Hubo, en particular
en los años treinta del siglo pasado, una “fiebre Vermeer” similar a la fiebre
del oro en California y en Alaska, el siglo anterior. La firma del pintor de
Delft se cotizaba cara, y cualquiera podía hacerse rico de repente si descubría
en un desván o un altillo un óleo polvoriento en el que estuviera estampada la
firma de un artista que durante dos siglos no había significado nada para nadie.
El paso siguiente a la búsqueda de tesoros ocultos fue fabricarlos directamente y ponerlos en circulación. En 1930, por
ejemplo, produjo sensación la exposición en la Gemäldegalerie de Munich de una “Vista
de Delft” parecida a la canónica, aunque enfocada desde un ángulo algo diferente.
El revuelo duró dos años, hasta que un experto comprobó que se había utilizado
un cuadro antiguo con unas casas rústicas junto a un estuario, y se le habían
añadido mucho después otras arquitecturas urbanas, en particular la muy reconocible
silueta de la Iglesia Nueva de Delft.
Muy distinto fue el
caso de una escena íntima de carácter religioso, “Encuentro en Emaús”,
descubierta en 1937 y con la firma de Vermeer estampada. Después de pasar airosa
los habituales controles de los expertos (resistencia de los colores a los
disolventes, análisis del albayalde, examen microespectroscópico de sustancias
colorantes), fue adquirida por la Asociación Rembrandt para el Boymans Museum
de Rotterdam, por la suma de 550.000 florines. Había sido descubierta en Niza
por un artista holandés, Jan Anthonius van Meegeren; el cuadro pertenecía a una
familia italiana que deseaba guardar el anonimato, y podía proceder, vía
repartos hereditarios, de una colección fabulosa guardada en tiempos en el
castillo de Westland, Países Bajos. Los críticos se extasiaron ante las
calidades de la pintura, que venía además a certificar la sospecha, apuntada ya
antes de su aparición, de parámetros comunes entre la pintura religiosa de Vermeer
y la de Caravaggio.
Lo que ocurrió
después fue que al final de la segunda gran guerra, en 1945, entre unas obras de
arte escondidas por los jerarcas nazis en unas minas de sal para resguardarlas
de los bombardeos aliados, se encontró un Vermeer desconocido y directamente
relacionado con el anterior: “Cristo y la adúltera”. En la documentación
hallada en el mismo lugar, figuraba un contrato de compraventa realizado en
Amsterdam en 1942, con el mariscal Goering como comprador y Van Meegeren como
vendedor, por un precio de 1.650.000 florines.
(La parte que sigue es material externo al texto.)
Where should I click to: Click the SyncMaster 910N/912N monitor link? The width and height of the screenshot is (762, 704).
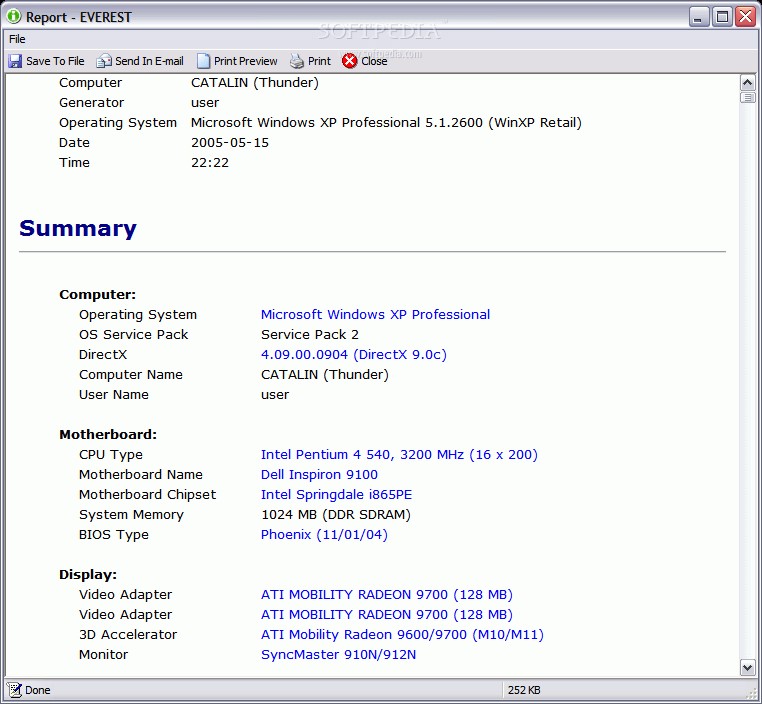click(x=338, y=655)
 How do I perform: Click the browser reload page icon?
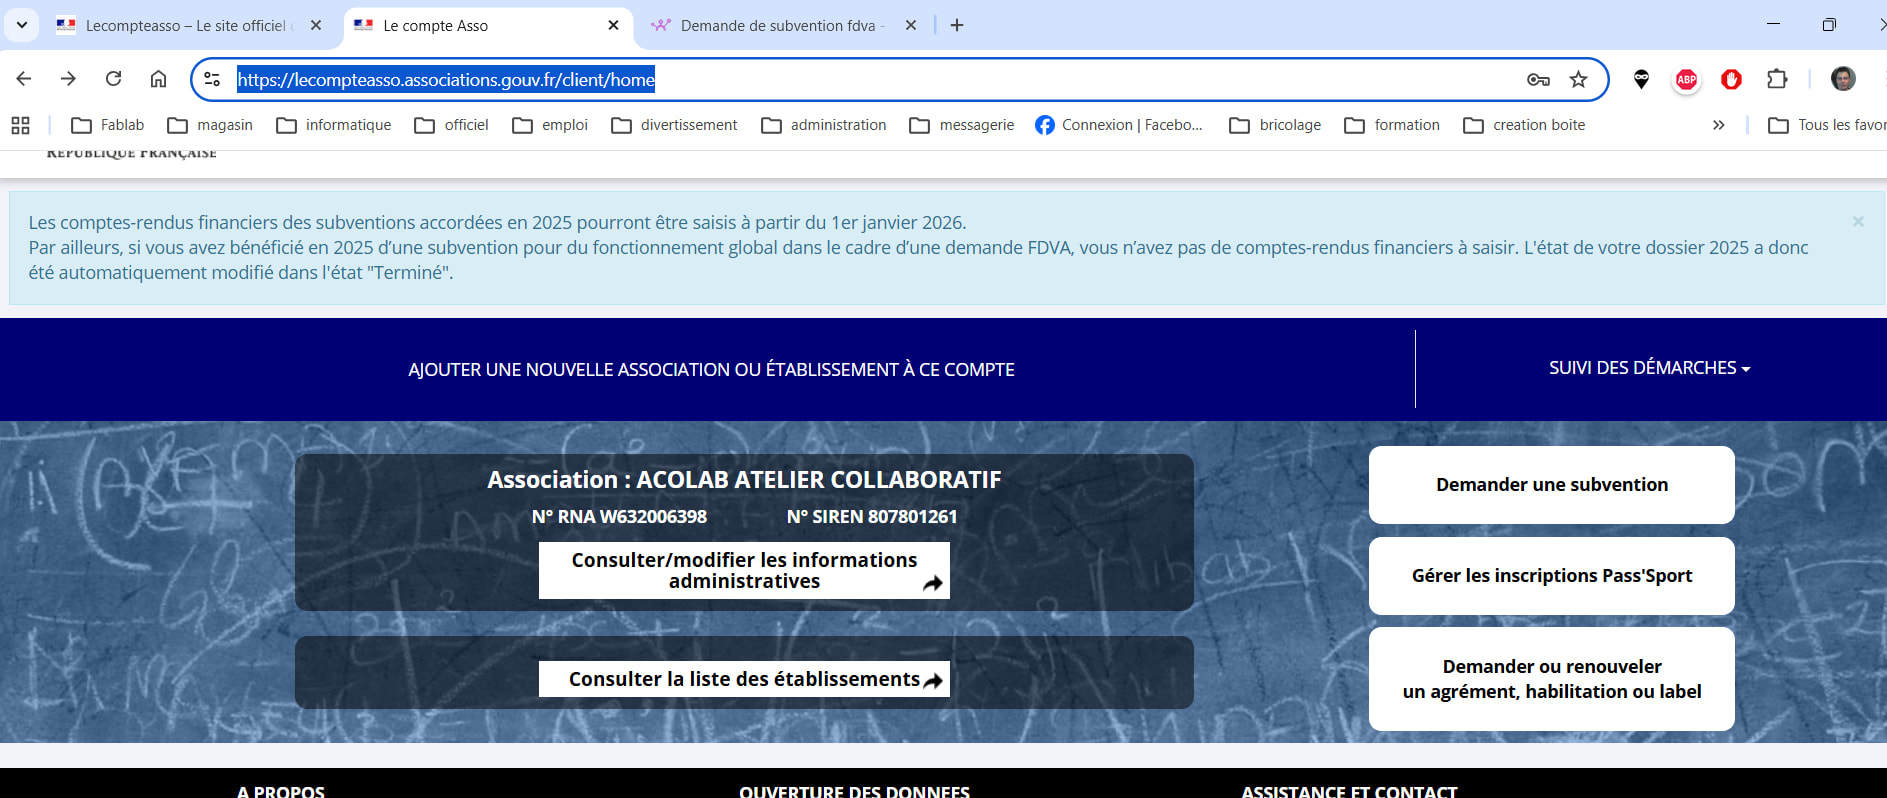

Van Meegeren fue arrestado,
y protestó sobre la autenticidad de la obra y la validez del contrato hasta que
se dio cuenta de que su insistencia iba a costarle ser ejecutado por el delito
de vender el patrimonio nacional al enemigo. Entonces confesó ser él mismo el
autor del cuadro, así como del “Emaús” y de otras piezas tenidas por
auténticos Vermeer; entre ellas, “El lavatorio de pies”, adquirido por el
Rijksmuseum en 1943, y “La bendición de Jacob”, comprada el mismo año por el coleccionista
W. van der Vorm.
Van Meegeren no fue
creído al principio. Holanda prefería con mucho tener media docena de obras
maestras de Vermeer auténticas y a un colaboracionista ahorcado. El juicio fue
resonante. Van Meegeren se ofreció a pintar en directo un “vermeer” ante sus
acusadores. Lo hizo así. Fue filmado mientras pintaba un “Jesús entre los
doctores” y daba las explicaciones pertinentes sobre el uso de pigmentos
antiguos (lapislázuli en lugar de cobalto para los azules), los pinceles de
piel de comadreja, el trabajo a partir de un cuadro de la época en el que se hacían
coincidir partes antiguas con zonas de la nueva composición, o bien la forma de
tratar las grietas de la pintura antigua a fin de hacerlas aparecer también en
las partes repintadas. También enseñó la jarra del siglo XVII y los mapas antiguos
que había adquirido y pintado en algunas de sus falsificaciones a modo de plus
de autenticidad.
Fue condenado en
1947 por falsificación, ya no por traición, y murió en el mismo año de su
condena. Sus herederos subastaron los falsos Vermeer en 1950, y solo reunieron
226.599 florines en lugar de los millones que esperaban. Con cierto fundamento;
el crítico A.B. de Vries, en una monografía sobre Vermeer aparecida en 1945,
había calificado el “Encuentro en Emaús” de «milagro de la pintura».